Oregon Tavern Age: A Portland Joint

I sat at a table far, far, away from the bar, where two OTA men sat and watched meaningless sports on television.

In walked three kids in hip urban attire. They ordered IPAs and repaired to the outdoor area to talk about god knows what.

This was a new joint to me. It had somehow weathered the Pandemic and it made me wonder how many had not, particularly on the Oregon Coast where my fascination with OTA life began. I’ve been thinking a lot about the end of OTA country, how late-stage Trump killed all the great storytelling because the storytellers were drunk on Trump hate and anger and talked of nothing else. Then of course, the virus hit, and closed the joints, and then when they returned, the talk was all of virus hoaxes and totalitarianism. Talk about boring! Here and there a story emerged, but they were rare. I fear they are about to go extinct.

Would Portland-area OTA joints pick up the story slack with the demise of coastal Oregon OTA?

In several visits since the virus rules loosened up, they had not. Dead, deader than a Republican Senator’s soul.

Okay, so this Rose City joint still had its fake flocked Christmas tree lit up (a few feet away) and it was late February, but I couldn’t generate any more than a sentence about that.

I did meet Rhonda the striking blonde bartender in the leopard-print top and face mask (sadly no pillbox hat or there would have been a story!) and she gave me the dope on the joint and its survival.

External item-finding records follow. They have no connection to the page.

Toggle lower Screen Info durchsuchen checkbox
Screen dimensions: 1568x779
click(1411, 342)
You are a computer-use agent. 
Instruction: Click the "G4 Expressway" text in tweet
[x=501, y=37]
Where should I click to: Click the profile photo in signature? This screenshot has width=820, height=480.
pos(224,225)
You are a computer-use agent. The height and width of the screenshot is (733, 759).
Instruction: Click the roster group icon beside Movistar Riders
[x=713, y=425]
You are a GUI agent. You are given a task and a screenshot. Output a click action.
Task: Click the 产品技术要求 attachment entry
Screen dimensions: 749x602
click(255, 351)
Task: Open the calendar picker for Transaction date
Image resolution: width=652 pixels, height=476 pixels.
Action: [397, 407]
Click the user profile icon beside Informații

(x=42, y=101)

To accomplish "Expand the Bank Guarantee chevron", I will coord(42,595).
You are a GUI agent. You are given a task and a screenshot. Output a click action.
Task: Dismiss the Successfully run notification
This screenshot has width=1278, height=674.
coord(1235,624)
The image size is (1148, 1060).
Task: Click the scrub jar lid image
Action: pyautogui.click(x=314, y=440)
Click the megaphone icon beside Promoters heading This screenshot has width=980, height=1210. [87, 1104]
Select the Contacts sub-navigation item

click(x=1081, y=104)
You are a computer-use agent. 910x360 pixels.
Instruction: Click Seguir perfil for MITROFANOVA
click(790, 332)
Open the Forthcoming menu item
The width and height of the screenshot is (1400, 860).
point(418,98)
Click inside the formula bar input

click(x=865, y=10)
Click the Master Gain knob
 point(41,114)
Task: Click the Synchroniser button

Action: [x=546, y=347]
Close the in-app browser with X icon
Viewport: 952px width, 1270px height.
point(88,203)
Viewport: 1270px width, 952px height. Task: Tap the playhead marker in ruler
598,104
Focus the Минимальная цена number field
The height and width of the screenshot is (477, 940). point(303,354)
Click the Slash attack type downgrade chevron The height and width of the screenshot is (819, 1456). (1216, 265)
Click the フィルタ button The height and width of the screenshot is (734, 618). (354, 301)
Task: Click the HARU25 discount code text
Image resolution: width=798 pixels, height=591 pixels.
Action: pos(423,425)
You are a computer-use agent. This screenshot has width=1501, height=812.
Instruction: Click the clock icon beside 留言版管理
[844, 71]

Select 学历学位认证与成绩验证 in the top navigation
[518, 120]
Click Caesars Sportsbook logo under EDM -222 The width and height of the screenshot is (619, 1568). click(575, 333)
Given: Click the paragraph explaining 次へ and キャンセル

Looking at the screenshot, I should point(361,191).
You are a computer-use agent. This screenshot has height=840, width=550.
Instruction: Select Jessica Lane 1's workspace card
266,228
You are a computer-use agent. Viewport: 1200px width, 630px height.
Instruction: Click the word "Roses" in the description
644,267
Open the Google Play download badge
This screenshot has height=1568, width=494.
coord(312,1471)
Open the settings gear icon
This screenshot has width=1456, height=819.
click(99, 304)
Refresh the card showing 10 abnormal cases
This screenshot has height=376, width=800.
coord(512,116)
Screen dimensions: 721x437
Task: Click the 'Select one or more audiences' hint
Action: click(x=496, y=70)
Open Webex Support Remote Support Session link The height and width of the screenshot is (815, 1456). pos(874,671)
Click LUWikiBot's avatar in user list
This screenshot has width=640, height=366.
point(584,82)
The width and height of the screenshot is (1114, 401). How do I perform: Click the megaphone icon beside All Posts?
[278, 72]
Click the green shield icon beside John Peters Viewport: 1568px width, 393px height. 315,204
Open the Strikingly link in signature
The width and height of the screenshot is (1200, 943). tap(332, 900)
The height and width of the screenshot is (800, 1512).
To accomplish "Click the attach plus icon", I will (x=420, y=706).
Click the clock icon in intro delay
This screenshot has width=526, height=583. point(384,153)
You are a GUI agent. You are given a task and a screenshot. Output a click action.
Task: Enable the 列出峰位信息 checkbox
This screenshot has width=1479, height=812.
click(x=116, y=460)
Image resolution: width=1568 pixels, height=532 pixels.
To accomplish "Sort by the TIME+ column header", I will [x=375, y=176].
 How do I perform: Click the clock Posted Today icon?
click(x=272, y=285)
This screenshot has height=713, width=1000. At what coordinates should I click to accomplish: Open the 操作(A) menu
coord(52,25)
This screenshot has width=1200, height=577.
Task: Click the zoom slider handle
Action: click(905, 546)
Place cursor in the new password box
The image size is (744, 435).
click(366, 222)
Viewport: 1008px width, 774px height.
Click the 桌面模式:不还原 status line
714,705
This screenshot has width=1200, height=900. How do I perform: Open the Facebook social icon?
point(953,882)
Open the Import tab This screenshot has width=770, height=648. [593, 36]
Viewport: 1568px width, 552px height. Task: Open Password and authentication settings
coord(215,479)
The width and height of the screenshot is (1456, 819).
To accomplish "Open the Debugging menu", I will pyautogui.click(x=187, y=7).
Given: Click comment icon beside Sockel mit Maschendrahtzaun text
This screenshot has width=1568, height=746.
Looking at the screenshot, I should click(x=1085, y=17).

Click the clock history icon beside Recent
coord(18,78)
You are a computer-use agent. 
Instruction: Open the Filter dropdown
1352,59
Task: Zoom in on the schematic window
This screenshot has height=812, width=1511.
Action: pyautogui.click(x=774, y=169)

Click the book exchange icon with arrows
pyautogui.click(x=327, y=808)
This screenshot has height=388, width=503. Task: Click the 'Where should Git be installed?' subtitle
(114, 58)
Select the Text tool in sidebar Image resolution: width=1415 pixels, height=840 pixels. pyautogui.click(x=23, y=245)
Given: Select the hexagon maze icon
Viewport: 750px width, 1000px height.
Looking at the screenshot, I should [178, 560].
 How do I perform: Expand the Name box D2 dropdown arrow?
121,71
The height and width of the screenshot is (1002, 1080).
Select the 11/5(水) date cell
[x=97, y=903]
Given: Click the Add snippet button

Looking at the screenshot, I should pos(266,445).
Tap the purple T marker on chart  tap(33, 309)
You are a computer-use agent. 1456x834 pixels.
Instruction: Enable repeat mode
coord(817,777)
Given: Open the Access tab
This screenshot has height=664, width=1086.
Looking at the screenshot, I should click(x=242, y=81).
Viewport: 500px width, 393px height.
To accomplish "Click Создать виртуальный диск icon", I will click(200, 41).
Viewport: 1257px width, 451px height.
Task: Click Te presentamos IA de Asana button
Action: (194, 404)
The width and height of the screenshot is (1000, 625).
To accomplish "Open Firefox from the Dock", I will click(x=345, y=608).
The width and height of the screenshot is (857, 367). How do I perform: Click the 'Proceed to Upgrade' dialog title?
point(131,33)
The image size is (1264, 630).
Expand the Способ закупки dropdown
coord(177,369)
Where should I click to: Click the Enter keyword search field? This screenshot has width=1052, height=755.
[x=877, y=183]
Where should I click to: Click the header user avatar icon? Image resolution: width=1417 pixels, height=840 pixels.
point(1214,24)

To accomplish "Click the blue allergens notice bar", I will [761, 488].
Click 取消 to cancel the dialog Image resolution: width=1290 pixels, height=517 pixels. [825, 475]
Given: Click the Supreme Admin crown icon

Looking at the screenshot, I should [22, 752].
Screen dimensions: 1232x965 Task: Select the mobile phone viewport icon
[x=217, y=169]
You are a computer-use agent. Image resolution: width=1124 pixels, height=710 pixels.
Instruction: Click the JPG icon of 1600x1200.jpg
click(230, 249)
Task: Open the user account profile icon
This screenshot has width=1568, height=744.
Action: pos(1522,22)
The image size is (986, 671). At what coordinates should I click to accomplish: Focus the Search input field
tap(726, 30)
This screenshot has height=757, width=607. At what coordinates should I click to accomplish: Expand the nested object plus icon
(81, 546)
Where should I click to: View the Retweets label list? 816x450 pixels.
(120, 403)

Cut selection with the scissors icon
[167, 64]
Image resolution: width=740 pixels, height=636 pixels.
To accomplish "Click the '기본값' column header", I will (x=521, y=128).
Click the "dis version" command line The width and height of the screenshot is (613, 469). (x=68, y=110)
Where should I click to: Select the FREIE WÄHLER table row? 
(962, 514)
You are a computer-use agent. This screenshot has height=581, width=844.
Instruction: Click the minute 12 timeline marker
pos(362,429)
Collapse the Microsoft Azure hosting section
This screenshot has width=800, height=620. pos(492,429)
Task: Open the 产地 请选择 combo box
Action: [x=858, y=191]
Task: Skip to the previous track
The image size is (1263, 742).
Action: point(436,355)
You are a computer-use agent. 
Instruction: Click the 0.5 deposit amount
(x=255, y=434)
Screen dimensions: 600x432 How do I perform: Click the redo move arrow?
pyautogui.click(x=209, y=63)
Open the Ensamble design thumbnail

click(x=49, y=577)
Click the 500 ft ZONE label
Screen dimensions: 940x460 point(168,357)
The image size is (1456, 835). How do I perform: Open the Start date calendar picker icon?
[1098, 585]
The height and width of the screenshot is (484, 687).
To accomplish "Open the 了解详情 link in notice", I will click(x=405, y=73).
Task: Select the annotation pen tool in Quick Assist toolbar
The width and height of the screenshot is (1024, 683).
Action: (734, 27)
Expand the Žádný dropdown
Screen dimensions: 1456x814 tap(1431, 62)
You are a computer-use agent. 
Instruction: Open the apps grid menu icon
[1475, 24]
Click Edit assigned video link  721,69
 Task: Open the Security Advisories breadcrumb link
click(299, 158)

A man wearing gray sweatpants and a gray sweatshirt entered with a black poodle. He ordered a beer and wanted to play the slots machines but Rhonda nixed that and the man protested it was a service dog and he was within his rights to drink beer and gamble with his dog (named Blaine) at his side. Rhonda didn’t budge and the man and Blaine headed outside to a picnic table.

As I sat near the Christmas tree, I wondered if this really was the end of my OTA writing. Even writing this piece felt forced and fatiguing.

Was it really the end of an era? All eras end. That’s their very nature. But if it truly is the end, does a participant truly recognize the end during the moment? It may have already passed for OTA and this is all mere obituary stuff.